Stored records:

########

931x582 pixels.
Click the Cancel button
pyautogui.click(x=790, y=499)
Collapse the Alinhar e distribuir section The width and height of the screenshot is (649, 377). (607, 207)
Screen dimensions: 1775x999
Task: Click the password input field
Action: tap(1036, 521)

########

> The task
Reproduce the records above exactly, character for character.

> Solution for this task
931x582 pixels.
Click the Cancel button
pyautogui.click(x=790, y=499)
Collapse the Alinhar e distribuir section The width and height of the screenshot is (649, 377). (607, 207)
Screen dimensions: 1775x999
Task: Click the password input field
Action: tap(1036, 521)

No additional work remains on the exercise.